KPERS is in bad shape for two big reasons. First, the Legislature underfunded the plan for many years, spending the money on other things. Second, state employees are allowed to retire with full pensions at age 52.
The pensions pay lifetime benefits, potentially 30 years or more. Two actuaries told us early retirement was the single biggest cost to the pension system. Did we do anything about this? The only proposal was defeated.
Brownback’s appointees probably made 75 percent of the recommendations. Most were either not acted on or were defeated.
One proposal reversed a 2-year-old change, reducing the vesting period from 10 years to five years. KPERS was already significantly in debt. Earlier vesting increased it. Who benefited? Legislators who don’t serve 10 years, and the 45 percent of government employees who leave before the 10-year point. They now receive retirement benefits for the rest of their lives.
The actuary said this proposed change would save $37 million. KPERS said this was “not significant.” In my world, $37 million is very significant. This proposal was defeated.
I am recommending that Brownback propose a 25 percent tax increase to fund employees’ retirement plans. The commission wouldn’t cut spending. I refuse to recommend taking more money from classrooms to pay this bill. The only remaining option is a tax increase.
I’m sure the public-employee unions will aggressively support this. They claimed loudly (wrongly, but loudly) that KPERS is underfunded because the Legislature didn’t fully fund it. And they also claimed loudly (also wrongly) that if we just follow HB 2194, the plan is fully funded in 22 years. The 25 percent tax increase is the amount needed to fund the plan per HB 2194.
Between the unions and the Legislature, no one has the guts to fix this. The current plan is unsustainable. The only thing that would save the current plan is if the stock market goes into a 1990s-type bull market. Anything short of that, and the plan gets worse.
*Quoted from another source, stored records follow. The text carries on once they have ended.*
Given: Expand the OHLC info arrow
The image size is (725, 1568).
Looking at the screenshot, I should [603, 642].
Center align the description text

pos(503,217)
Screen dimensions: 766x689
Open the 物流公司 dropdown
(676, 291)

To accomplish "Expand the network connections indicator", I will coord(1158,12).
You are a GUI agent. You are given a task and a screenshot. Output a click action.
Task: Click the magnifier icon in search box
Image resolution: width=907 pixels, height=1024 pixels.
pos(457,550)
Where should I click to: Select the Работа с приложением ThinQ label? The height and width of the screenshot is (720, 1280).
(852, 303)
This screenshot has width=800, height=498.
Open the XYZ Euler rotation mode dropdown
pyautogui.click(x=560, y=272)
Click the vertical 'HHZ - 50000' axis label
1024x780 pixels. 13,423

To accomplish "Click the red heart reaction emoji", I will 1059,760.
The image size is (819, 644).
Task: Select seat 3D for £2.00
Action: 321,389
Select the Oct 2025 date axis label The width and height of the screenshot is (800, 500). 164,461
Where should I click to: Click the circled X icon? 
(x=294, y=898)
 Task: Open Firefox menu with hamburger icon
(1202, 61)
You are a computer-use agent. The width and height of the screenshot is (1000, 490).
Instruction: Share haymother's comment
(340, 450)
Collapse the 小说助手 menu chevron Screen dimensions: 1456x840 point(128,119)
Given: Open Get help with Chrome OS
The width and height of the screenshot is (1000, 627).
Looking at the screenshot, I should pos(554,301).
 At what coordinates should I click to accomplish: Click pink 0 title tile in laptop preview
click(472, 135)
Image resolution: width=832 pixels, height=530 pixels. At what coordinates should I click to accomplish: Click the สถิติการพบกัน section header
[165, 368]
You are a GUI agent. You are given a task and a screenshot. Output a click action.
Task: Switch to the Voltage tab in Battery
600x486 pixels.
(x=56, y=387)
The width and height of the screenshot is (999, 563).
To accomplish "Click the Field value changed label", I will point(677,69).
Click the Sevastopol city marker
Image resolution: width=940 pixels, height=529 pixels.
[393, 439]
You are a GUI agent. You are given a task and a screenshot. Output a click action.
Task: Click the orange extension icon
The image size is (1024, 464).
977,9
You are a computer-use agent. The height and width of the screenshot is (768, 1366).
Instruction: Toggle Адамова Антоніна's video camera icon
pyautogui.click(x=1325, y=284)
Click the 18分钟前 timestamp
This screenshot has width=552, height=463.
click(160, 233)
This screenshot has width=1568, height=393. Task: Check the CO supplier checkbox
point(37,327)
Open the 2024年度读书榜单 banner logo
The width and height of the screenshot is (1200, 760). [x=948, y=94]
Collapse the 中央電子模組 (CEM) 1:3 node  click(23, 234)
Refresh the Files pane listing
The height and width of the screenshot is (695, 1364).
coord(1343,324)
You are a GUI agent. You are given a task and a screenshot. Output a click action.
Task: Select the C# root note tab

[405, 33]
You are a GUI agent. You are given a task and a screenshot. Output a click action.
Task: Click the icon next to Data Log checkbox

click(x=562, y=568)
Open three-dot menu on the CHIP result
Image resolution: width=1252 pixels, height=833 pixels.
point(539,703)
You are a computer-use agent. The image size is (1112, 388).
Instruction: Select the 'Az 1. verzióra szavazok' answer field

So far this year, the stock market is up about 1.3 percent. Since KPERS is based upon an 8 percent assumed rate of return, earning 1.3 percent this year is equivalent to losing 6.7 percent.
If the unions don’t agree to modify benefits, the plan will collapse under the funding requirements. Taxpayers who have no pensions will object to paying higher taxes for someone else to have a pension.
Now that this commitment is over, I need to get back to my real job. As I understand it from the unions, this commission failed because the financial planners on the commission were trying to benefit personally from the outcome. So I need to get my three-planner office geared up to handle 280,000 KPERS members as new clients. I might even have to work some overtime.